Tarea asignada 1 |
Explica en una a tres oraciones por qué el fragmento califica de bochornoso lo ocurrido en el clásico vallecaucano entre Deportivo Cali y América.
Tarea asignada 2 |
Reproduce del fragmento el pasaje comprendido entre "Hace apenas unos" y "una misma fiesta.", ambos incluidos.

Fragmento |
▬▬▬▬▬▬

Hace apenas unos días, en el clásico vallecaucano entre Deportivo Cali y América, se presentó un hecho catalogado como bochornoso: los espectadores de ambos elencos ingresaron al campo de juego con el fin de emprender una batalla campal. Hecho que fue repudiado en el entorno del fútbol, además prendió nuevamente las alarmas sobre qué hacer con la difícil situación que atraviesan las barras activas en Cali.

Pues bien, el festival de goles en el ‘Coloso de la 74’, como se conoce al estadio Atanasio Girardot, sirvió para comprobar que en Medellín la transformación se está dando. 

La tribuna popular norte estuvo a reventar con la Rexixtencia, y la popular del ‘Verdolaga’ le cumplió a su onceno, haciendo lo mismo en la tribuna sur. Dos hinchadas, una misma fiesta.

▬▬▬▬▬▬

Datos disponibles |
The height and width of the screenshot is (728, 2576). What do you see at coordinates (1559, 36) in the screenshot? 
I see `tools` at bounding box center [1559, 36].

▬▬▬▬▬▬

Respuesta del ejercicio 1 |
Se calificó de bochornoso porque los espectadores de ambos equipos entraron al campo de juego para emprender una batalla campal.

Respuesta del ejercicio 2 |
Hace apenas unos días, en el clásico vallecaucano entre Deportivo Cali y América, se presentó un hecho catalogado como bochornoso: los espectadores de ambos elencos ingresaron al campo de juego con el fin de emprender una batalla campal. Hecho que fue repudiado en el entorno del fútbol, además prendió nuevamente las alarmas sobre qué hacer con la difícil situación que atraviesan las barras activas en Cali.

Pues bien, el festival de goles en el ‘Coloso de la 74’, como se conoce al estadio Atanasio Girardot, sirvió para comprobar que en Medellín la transformación se está dando. 

La tribuna popular norte estuvo a reventar con la Rexixtencia, y la popular del ‘Verdolaga’ le cumplió a su onceno, haciendo lo mismo en la tribuna sur. Dos hinchadas, una misma fiesta.